Louis echó un vistazo al comedor, donde había una silla, separada de la mesa, frente a la ventana. El rifle Chandler continuaba encima de la mesa y el maletín Hardigg descansaba en la alfombra. Se acercó y recorrió el cañón del rifle con los dedos; luego apoyó la mano en el respaldo de la silla. El Detective se reunió con él.

– Era aquí donde nos esperaba -dijo Louis.

– Era algo personal, ¿verdad? -preguntó el Detective.

– Sí, muy personal.

Cuando volvieron al pasillo, vieron que Willie había puesto con cuidado un cojín bajo la cabeza del chico herido.

– ¿Por qué no te quedas con él? -sugirió el Detective-. De todos modos necesitamos a alguien aquí abajo, por si acaso.

Willie se dio cuenta de que lo estaban excluyendo, pero no le importó.

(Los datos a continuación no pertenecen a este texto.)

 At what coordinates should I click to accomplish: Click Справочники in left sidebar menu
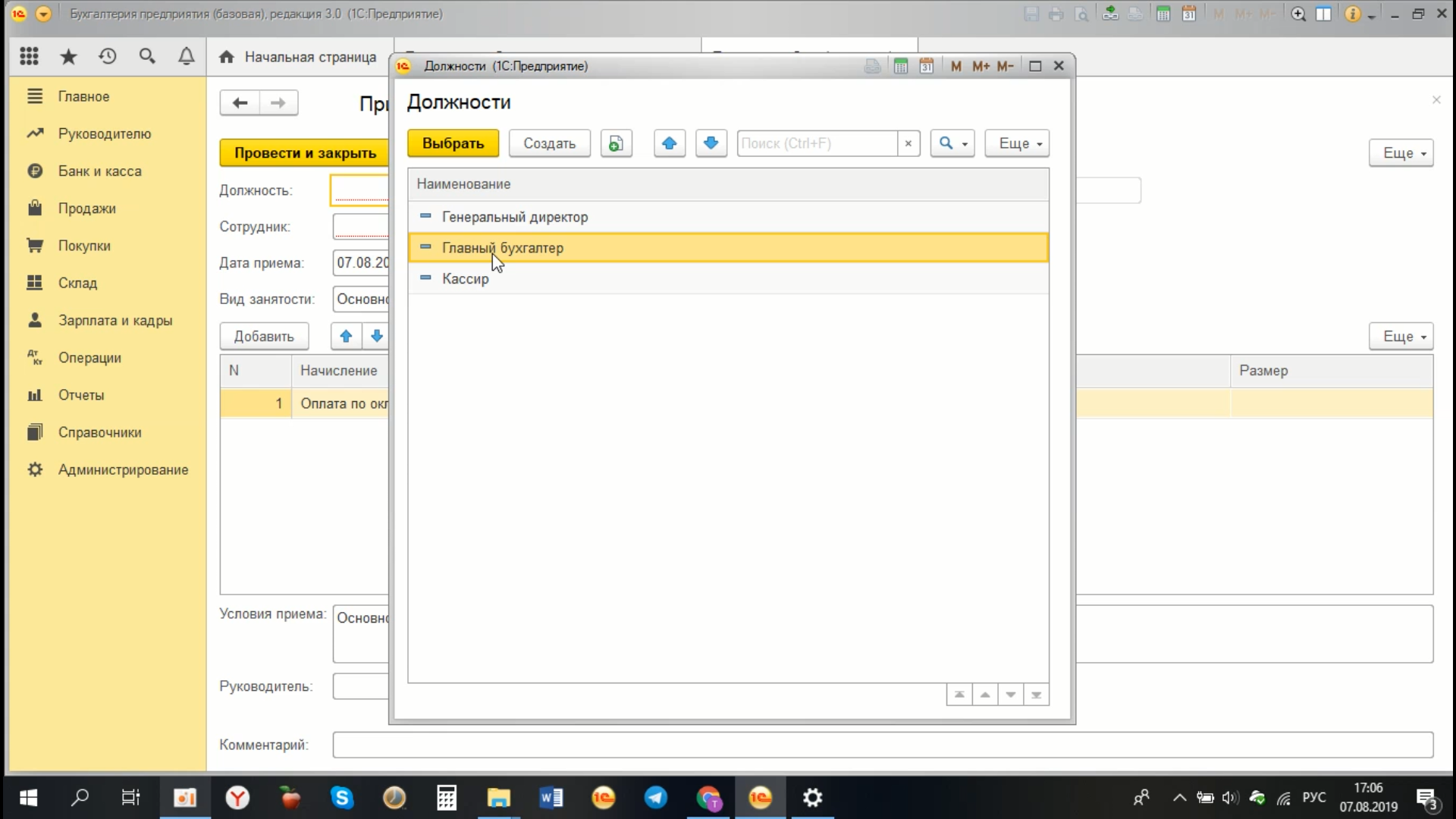click(100, 432)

Agradecía la oportunidad de cuidar del chico. Iría a la cocina a buscar agua y limpiaría las heridas de la cabeza, asegurándose de que no se infectaban o de que no sufría convulsiones. No quería seguir a aquellos hombres escalera arriba, no a menos que no le quedara más remedio. Aun cuando apareciera un esbirro de Leehagen con un arma y le apuntara a la cara, Willie no sabía si sería capaz de defenderse. Simplemente cerraría los ojos y que fuera lo que Dios quisiese.

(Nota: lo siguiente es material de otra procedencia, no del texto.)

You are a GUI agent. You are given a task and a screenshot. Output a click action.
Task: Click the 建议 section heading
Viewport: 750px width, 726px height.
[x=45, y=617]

El Detective encabezó la marcha escalera arriba, y Ángel y Louis se rezagaron hasta que él les indicó con una seña que el camino estaba despejado. En el primer piso había cinco puertas, todas cerradas, pero ninguna tenía el cerrojo echado. Las inspeccionaron una por una: Louis abría y cubría el lado derecho, Ángel el izquierdo, y el Detective, de espaldas a ellos, permanecía atento a las otras puertas. Tres daban a dormitorios, uno de ellos lleno de ropa de mujer, el otro a todas luces de un hombre joven, aunque en el del hombre había ropa de los dos, y una caja de preservativos en la mesilla de noche. La cuarta habitación era un amplio cuarto de baño habilitado para el uso de Leehagen. Tenía una cabina de baño adaptada en lugar de un plato de ducha, con una silla de plástico bajo la alcachofa y un cojín de goma en la bañera que podía hincharse o deshincharse a conveniencia. Los estantes contenían un sinfín de medicamentos: líquidos y comprimidos y jeringuillas desechables de plástico. De fondo se percibía un olor desagradable y empalagoso: el aroma de un moribundo, de alguien que se pudre por dentro.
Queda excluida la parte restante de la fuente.